Lou and Ed smiling in spite of it all

Near Hermann we abandoned the trail in favor of Rt 94 for about 3.5 miles (at 18 mph) and then rode across the narrow bridge into Hermann without incident.

We stayed in Hermann at Harbor Haus Inn and Suites. While my room was less charming than the B&B in Augusta, breakfast was included for only $45 and the folks working there were exceptionally accommodating. After long hot showers, Lou and I were ready for a filling dinner. When it became apparent that we were having trouble finding a restaurant that was open on Monday, the gracious B&B manager drove us to a good Mexican restaurant. We ate so much, that we walked back to the B&B.

Awakening to rain on Tuesday, we abandoned our plan to ride to Jefferson City, opting instead to have Frank, the B&B owner, drive us back to Augusta. For the hour long return drive with our bikes lashed to a flatbed trailer, Frank accepted our offer of $50. He offered to take us all the way back to St Charles for another $50, but we did not want to be wimps, so declined.

It rained incessantly from Augusta to St Charles, so the trail leg that had been decent became soggy too. While not as bad as the segment from Augusta to Hermann, we experienced another grueling day of cycling. It was cold (around 37 degrees), rainy, muddy, slimy and downright miserable. At one point a sliver of seashell from the limestone trail paving managed to penetrate my brand new front tire. When we stopped to fix my flat, Lou and I were both showing evidence of borderline hypothermia. Despite the fact that we were properly attired in good rain gear and layers of thermal clothing, we were soaked clear through to the underwear and were dropping things when we stopped to fiddle with my tire.

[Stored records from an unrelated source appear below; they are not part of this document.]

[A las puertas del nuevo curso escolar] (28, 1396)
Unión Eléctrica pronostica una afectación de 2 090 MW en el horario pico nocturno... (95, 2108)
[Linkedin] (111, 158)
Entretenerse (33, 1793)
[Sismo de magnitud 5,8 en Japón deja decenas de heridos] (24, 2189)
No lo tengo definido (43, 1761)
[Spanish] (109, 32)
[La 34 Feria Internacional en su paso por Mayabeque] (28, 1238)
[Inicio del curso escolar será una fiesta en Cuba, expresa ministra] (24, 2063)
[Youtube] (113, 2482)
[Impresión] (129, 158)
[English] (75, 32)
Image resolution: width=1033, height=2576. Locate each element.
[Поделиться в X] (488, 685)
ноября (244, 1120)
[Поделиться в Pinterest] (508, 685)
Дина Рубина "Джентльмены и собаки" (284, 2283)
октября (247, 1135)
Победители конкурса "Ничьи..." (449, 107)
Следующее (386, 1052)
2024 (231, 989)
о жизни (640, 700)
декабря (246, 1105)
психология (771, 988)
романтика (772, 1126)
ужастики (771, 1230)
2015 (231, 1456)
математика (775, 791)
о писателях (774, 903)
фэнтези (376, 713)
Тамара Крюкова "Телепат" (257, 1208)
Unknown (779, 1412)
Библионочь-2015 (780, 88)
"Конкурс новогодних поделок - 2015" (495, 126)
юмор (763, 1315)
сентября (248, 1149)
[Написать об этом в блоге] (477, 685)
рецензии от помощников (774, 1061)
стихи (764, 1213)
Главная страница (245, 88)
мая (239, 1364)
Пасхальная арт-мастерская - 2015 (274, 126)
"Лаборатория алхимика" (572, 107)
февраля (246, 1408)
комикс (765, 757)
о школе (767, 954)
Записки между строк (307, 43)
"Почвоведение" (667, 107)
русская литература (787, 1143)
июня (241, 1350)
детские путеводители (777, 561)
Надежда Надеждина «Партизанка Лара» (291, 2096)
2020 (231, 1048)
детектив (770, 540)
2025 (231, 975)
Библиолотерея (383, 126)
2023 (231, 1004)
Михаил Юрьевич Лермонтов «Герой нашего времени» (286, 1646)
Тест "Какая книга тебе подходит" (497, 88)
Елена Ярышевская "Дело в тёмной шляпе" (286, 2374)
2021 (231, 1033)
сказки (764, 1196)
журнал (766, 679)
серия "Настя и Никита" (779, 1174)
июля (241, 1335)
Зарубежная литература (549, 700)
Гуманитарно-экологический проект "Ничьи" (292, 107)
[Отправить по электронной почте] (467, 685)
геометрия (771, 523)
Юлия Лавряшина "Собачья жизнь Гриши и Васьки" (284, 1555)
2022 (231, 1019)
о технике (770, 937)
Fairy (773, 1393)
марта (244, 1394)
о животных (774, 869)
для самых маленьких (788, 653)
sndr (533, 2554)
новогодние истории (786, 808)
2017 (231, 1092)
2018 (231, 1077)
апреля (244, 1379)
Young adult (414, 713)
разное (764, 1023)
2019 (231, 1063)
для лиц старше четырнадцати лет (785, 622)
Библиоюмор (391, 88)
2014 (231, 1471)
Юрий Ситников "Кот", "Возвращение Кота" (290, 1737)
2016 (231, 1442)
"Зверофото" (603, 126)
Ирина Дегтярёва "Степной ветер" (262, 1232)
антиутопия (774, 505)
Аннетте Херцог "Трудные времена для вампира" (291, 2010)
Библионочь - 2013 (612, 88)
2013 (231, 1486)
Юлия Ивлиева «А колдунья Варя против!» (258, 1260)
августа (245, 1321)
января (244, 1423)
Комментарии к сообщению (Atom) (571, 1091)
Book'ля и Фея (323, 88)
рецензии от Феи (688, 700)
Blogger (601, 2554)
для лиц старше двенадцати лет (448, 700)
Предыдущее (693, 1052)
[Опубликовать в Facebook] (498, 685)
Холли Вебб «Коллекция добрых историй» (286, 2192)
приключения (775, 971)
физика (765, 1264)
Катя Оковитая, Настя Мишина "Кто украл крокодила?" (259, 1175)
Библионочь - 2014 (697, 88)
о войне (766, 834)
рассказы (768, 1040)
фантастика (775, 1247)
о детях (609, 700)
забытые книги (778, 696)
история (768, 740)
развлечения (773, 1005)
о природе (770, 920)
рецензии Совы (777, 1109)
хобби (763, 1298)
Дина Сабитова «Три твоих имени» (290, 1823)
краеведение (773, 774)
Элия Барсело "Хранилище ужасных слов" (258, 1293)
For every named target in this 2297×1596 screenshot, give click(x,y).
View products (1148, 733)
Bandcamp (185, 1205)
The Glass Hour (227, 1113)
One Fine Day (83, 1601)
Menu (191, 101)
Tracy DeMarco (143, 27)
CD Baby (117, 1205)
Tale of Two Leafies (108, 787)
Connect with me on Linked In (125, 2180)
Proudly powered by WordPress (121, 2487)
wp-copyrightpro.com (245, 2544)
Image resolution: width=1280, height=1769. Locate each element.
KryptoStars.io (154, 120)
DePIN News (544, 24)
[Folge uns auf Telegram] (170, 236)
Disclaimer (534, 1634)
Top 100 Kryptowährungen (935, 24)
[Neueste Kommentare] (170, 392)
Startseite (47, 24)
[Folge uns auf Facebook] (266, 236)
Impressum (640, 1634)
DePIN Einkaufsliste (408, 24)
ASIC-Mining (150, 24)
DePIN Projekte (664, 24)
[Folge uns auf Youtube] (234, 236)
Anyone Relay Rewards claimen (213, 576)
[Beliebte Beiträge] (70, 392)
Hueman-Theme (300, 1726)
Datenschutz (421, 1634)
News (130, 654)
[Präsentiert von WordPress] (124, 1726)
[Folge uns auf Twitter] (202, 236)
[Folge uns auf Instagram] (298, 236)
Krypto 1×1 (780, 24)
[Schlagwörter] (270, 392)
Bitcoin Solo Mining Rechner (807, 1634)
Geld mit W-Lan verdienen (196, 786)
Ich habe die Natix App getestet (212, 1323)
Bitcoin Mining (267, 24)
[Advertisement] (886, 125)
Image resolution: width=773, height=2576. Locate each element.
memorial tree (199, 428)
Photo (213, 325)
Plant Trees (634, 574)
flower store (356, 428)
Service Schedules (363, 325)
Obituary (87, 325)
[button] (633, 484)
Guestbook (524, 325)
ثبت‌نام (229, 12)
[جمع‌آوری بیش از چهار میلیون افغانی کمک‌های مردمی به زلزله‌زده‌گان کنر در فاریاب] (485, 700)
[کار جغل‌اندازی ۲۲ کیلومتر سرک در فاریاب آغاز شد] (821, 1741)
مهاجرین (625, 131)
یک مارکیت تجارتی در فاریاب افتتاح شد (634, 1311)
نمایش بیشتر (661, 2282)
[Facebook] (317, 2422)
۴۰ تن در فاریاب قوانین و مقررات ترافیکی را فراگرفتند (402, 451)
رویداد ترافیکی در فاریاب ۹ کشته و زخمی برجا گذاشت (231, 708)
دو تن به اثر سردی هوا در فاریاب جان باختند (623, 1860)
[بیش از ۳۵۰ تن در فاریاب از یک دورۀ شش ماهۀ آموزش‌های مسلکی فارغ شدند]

When we got to St Charles, our clothes and bikes were caked with about 1/2 inch of limestone mud, so we went directly to the Trailhead Brewery. Telling them that were were not properly attired as their sign at the entrance required, we indicated that we needed to use the restroom to dress properly. Dry clothes, some excellent dark ale and peel-and-eat shrimp at the bar saved the day.

Our five day bike trip was shortened to three. It worked out to be a three day Century. I'm not complaining. I got a fabulous workout. When my brother was training to play football, he used to run on the beach. It was good exercise, but not as tough as riding a recumbent at 2.5 mph through beach sand.

I'm invigorated now and ready to start the 2002 cycling season.